O Supremo Tribunal Federal (STF) confirmou a validade da anistia fiscal concedida aos produtores rurais que aderiram ao Programa de Regularização Tributária Rural (PRR), conhecido como Refis do Funrural, previsto na Lei nº 13.606/2018. A decisão foi tomada no âmbito da Petição 14129, sob relatoria do ministro Gilmar Mendes, que indeferiu o pedido da Procuradoria-Geral da República (PGR) para a suspensão dos efeitos da norma.
A anistia em questão isenta produtores de multas, juros e encargos legais decorrentes do não recolhimento da contribuição ao Fundo de Assistência ao Trabalhador Rural (Funrural), reconhecendo a legitimidade da remissão fiscal como instrumento de política pública voltada ao setor agropecuário.
Na decisão, o relator destacou que a norma foi aprovada como resposta legislativa legítima a um cenário de insegurança jurídica que envolveu o Funrural, após o STF ter alterado seu entendimento sobre a constitucionalidade da cobrança.
“A remissão dos débitos inserida na Lei nº 13.606/2018 busca conferir segurança jurídica aos contribuintes que, durante anos, agiram com base em entendimento jurisprudencial consolidado em sentido contrário à cobrança”, argumentou Gilmar Mendes.
A Procuradoria-Geral da República questionava a constitucionalidade da anistia, alegando afronta aos princípios da moralidade e da isonomia tributária. Contudo, o STF entendeu que cabe ao Congresso Nacional definir, dentro de sua competência, hipóteses de renúncia fiscal, especialmente quando voltadas a setores estratégicos da economia nacional, como o agronegócio.

========

## O que fazer
Com base no texto sobre a anistia do Funrural, responda, por favor:
1. Qual lei prevê o Programa de Regularização Tributária Rural?
2. De que a anistia isenta os produtores?
3. Quais princípios a Procuradoria-Geral da República alegava terem sido afrontados?

## Dados registrados
========

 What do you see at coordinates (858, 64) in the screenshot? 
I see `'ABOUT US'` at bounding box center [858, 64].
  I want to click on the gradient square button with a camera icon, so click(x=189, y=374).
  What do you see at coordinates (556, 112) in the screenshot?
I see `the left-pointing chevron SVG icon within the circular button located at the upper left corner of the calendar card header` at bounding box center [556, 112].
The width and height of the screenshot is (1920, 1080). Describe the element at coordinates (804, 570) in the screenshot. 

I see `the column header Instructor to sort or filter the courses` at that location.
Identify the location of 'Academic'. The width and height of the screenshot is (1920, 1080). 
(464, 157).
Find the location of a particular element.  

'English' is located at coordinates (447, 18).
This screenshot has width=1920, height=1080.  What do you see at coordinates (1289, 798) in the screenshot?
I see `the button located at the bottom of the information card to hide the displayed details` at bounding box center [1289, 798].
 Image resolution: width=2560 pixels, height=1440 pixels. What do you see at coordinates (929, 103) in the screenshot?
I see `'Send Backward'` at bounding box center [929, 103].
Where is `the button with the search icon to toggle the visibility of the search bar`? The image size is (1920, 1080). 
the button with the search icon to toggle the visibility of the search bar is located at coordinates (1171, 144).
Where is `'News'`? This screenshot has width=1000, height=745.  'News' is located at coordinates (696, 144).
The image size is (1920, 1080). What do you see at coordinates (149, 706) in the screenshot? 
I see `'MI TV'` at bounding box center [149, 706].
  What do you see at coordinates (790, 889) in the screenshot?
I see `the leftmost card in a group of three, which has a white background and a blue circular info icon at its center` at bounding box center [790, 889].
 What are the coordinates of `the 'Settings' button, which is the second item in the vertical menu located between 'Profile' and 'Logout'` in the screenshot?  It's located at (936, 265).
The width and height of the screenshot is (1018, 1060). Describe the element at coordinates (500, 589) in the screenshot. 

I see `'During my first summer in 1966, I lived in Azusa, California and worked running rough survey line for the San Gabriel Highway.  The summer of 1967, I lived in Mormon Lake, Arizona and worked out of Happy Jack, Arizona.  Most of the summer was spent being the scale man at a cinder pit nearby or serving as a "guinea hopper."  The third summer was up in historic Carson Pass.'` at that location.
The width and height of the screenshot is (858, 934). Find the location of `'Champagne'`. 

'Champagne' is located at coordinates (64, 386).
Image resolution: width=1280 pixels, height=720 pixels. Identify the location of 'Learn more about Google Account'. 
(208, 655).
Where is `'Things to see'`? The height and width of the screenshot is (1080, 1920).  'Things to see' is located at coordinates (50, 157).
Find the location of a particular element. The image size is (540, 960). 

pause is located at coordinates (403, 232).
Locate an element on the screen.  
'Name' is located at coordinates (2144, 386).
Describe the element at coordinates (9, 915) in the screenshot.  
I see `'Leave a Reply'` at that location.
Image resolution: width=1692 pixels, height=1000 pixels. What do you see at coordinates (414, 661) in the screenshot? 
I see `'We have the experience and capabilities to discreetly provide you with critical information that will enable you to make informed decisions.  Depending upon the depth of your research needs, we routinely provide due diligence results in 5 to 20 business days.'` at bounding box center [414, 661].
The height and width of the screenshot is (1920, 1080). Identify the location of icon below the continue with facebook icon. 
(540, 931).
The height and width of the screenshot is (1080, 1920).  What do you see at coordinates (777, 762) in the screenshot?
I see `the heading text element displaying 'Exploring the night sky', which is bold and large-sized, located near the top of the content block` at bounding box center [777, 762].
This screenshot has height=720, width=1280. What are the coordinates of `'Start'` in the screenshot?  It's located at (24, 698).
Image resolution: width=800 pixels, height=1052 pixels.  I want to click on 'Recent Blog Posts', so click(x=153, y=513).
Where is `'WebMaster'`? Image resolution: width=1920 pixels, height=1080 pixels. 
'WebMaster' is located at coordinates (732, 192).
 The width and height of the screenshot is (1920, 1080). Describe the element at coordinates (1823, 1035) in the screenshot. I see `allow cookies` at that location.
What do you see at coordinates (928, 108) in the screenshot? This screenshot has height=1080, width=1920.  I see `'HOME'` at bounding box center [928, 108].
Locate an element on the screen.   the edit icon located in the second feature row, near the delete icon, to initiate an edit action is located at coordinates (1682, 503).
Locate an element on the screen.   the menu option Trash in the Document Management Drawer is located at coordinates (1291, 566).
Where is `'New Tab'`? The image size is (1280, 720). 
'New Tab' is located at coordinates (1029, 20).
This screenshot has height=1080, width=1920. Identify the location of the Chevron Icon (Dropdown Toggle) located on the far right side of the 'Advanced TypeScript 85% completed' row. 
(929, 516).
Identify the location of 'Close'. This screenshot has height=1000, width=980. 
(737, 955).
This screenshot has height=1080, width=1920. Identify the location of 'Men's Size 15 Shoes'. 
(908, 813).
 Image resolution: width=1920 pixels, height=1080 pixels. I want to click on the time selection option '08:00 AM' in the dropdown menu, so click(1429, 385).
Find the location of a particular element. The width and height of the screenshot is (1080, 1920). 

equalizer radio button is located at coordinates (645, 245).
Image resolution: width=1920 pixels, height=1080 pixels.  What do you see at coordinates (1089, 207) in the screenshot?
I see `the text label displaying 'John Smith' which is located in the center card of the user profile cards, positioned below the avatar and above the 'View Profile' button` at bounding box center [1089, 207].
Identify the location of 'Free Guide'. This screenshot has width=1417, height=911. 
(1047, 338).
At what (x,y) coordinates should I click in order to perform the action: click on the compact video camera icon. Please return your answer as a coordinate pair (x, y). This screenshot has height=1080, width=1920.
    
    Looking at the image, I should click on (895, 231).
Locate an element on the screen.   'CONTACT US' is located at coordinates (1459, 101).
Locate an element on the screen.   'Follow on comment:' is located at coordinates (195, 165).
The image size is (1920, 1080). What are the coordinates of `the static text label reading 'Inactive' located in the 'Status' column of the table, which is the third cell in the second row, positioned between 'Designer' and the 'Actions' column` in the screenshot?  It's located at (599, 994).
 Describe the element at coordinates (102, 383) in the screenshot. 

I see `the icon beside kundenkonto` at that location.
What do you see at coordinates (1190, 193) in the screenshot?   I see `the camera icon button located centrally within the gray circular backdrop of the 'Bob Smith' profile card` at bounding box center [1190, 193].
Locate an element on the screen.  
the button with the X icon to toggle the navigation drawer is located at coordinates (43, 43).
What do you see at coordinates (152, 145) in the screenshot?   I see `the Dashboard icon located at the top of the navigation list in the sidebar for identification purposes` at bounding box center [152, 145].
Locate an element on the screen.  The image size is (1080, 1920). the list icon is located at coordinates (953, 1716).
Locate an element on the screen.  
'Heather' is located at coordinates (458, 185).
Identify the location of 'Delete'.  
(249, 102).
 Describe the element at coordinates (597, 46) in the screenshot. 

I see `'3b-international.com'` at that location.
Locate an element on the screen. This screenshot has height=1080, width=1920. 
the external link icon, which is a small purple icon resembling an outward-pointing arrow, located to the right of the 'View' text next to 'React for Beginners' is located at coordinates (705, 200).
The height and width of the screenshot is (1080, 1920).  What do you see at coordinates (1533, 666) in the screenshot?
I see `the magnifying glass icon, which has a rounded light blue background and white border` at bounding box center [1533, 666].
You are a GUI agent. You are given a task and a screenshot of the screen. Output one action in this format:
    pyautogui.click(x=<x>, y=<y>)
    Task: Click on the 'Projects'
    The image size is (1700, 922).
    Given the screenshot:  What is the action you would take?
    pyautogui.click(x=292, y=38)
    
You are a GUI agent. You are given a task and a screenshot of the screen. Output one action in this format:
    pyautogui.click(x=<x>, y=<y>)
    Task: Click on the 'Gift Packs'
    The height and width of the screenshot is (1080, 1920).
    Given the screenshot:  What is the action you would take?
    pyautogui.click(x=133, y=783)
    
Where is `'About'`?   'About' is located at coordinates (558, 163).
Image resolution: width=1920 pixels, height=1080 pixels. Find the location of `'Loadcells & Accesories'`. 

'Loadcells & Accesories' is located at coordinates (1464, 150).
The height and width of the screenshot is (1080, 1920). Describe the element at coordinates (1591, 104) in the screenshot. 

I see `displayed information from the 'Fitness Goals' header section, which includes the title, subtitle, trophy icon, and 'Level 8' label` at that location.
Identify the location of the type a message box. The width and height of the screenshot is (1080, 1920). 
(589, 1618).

========

## Resultado da tarefa
1. A Lei nº 13.606/2018.
2. De multas, juros e encargos legais decorrentes do não recolhimento da contribuição ao Funrural.
3. Os princípios da moralidade e da isonomia tributária.